What the exercise asks:
State how many lines of the data below contain the string "should", matching case exactly, and give only the number.

[Dataset entries]
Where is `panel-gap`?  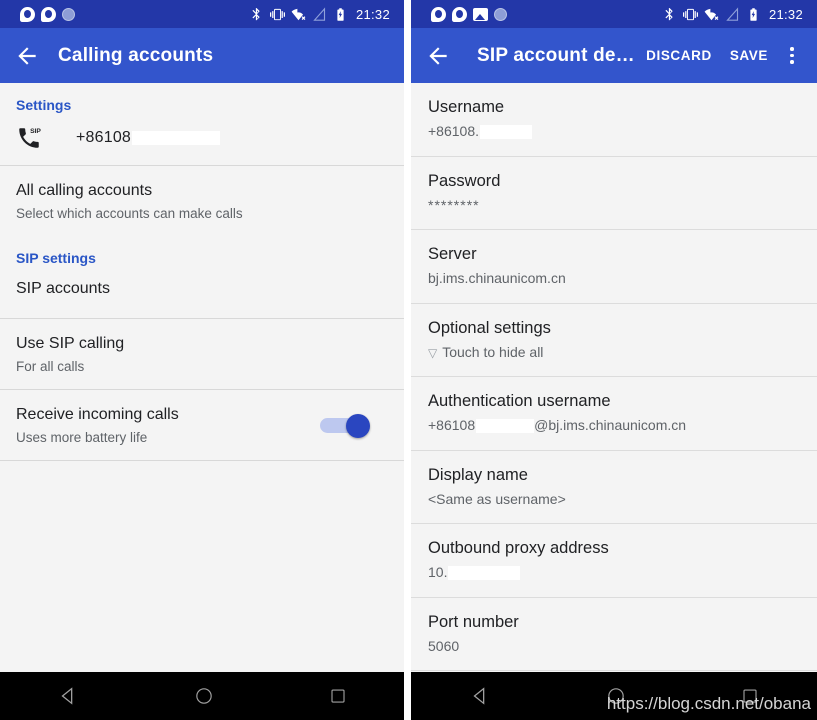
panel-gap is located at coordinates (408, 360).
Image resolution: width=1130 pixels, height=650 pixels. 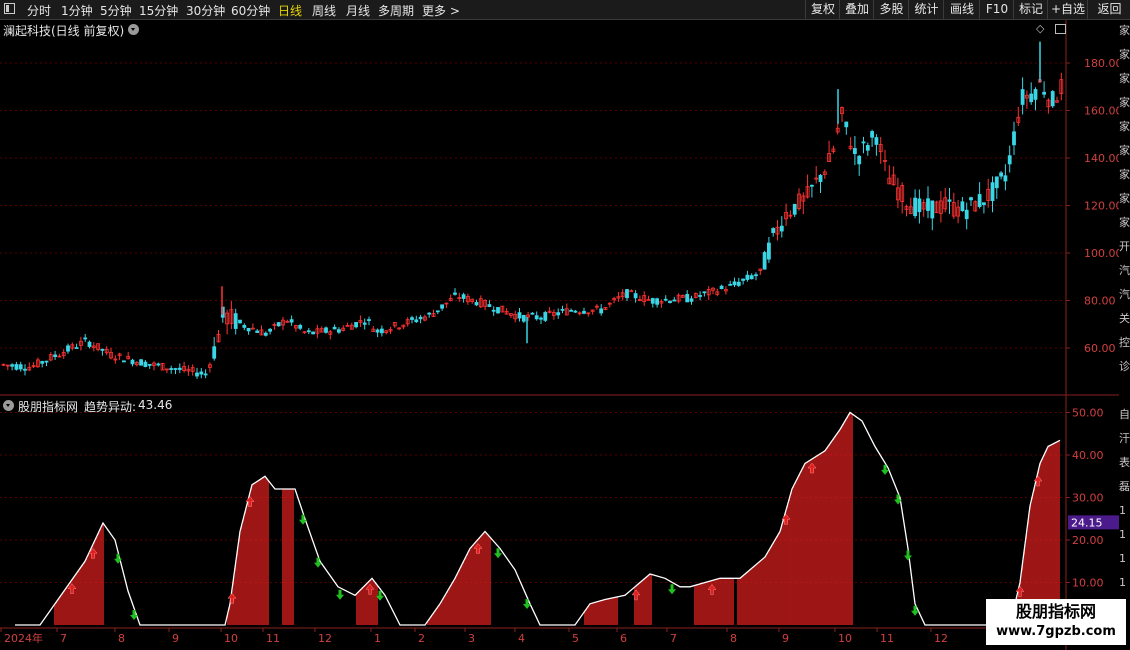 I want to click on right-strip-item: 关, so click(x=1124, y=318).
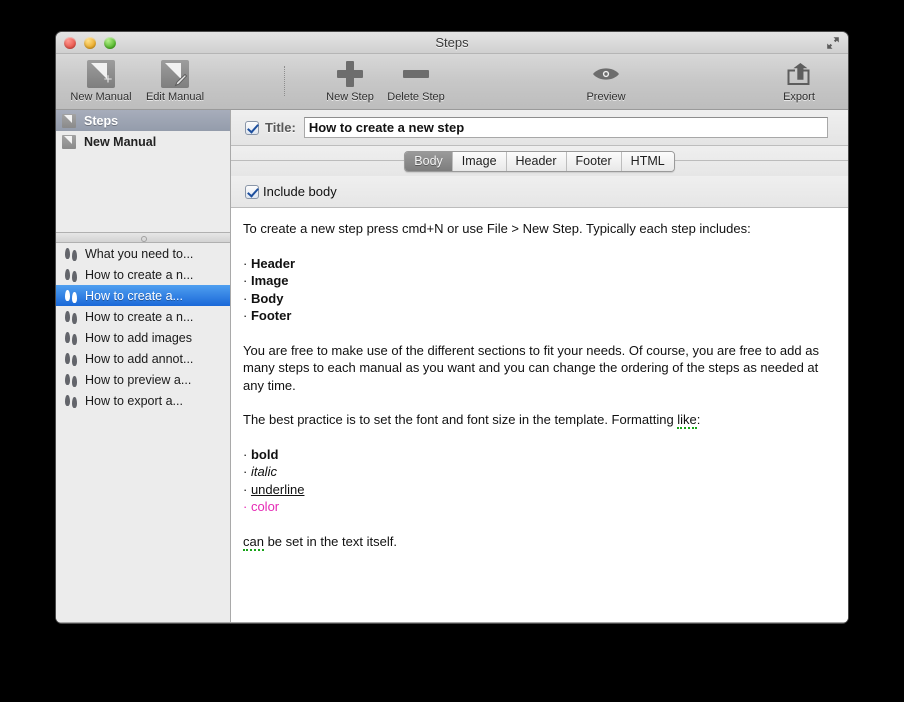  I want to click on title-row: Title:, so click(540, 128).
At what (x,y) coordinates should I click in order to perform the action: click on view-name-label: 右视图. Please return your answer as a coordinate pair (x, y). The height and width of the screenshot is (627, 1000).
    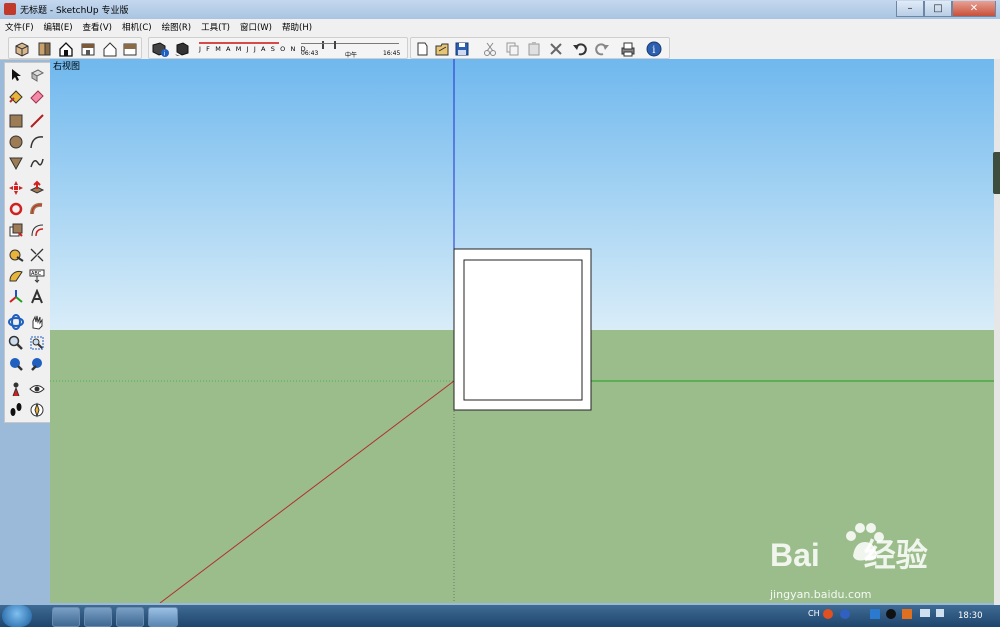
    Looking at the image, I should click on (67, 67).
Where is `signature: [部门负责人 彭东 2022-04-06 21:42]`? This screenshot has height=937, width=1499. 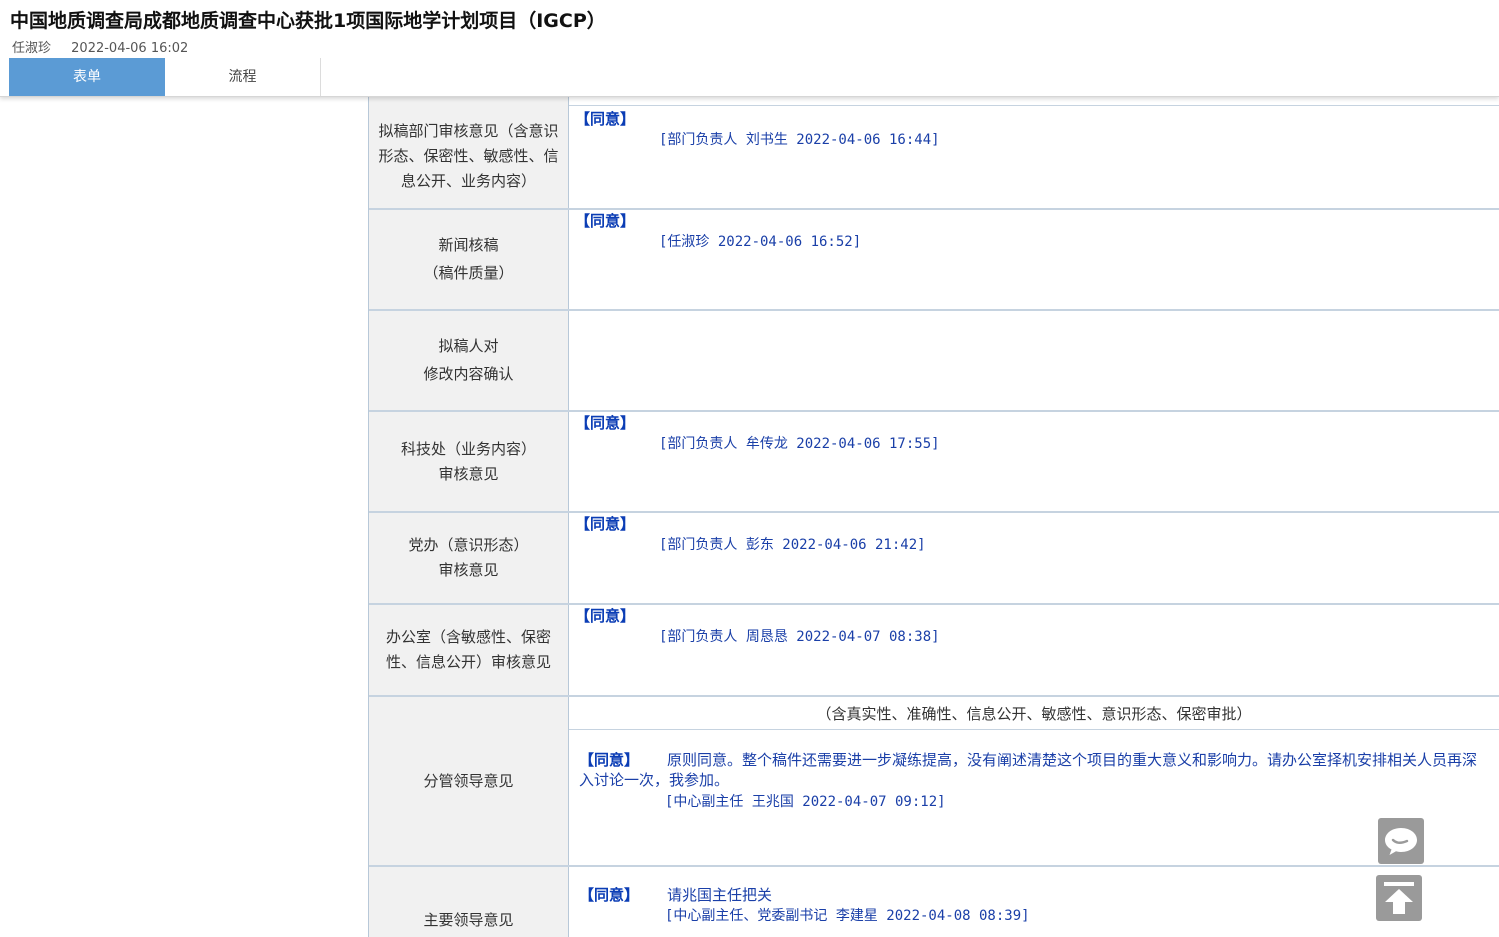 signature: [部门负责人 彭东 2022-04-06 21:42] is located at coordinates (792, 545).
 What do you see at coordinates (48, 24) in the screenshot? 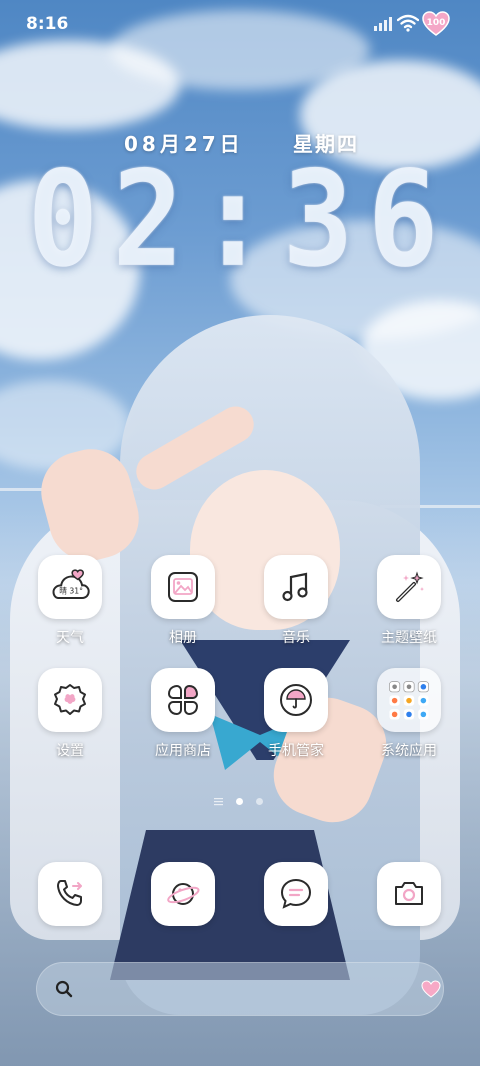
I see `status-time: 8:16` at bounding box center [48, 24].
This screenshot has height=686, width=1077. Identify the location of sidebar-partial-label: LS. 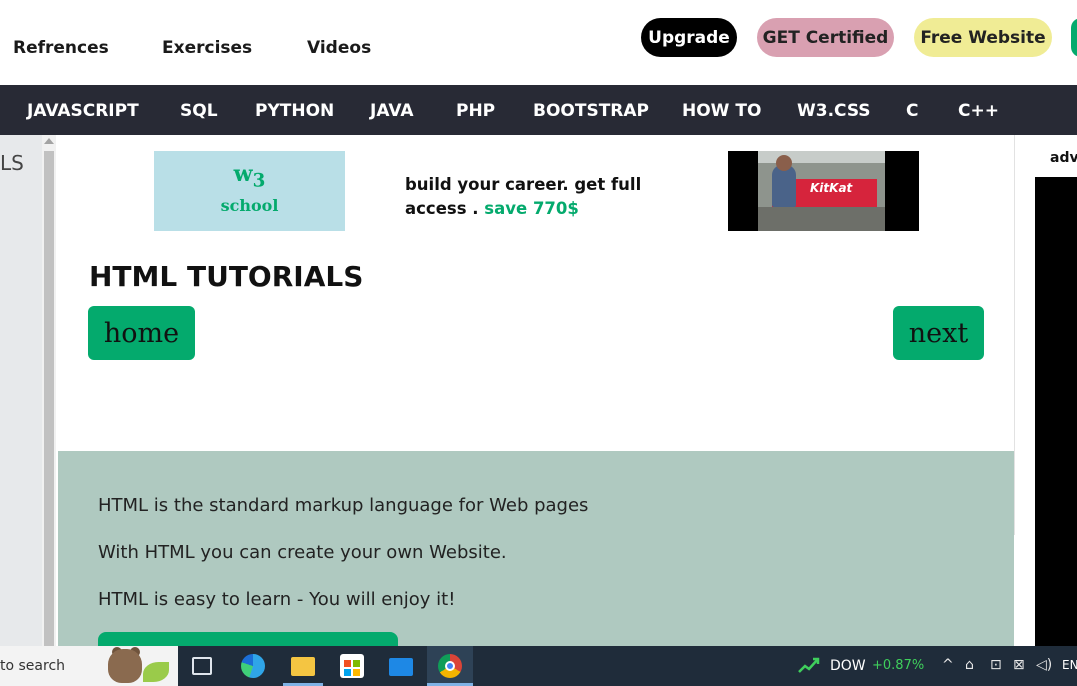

Answer space:
2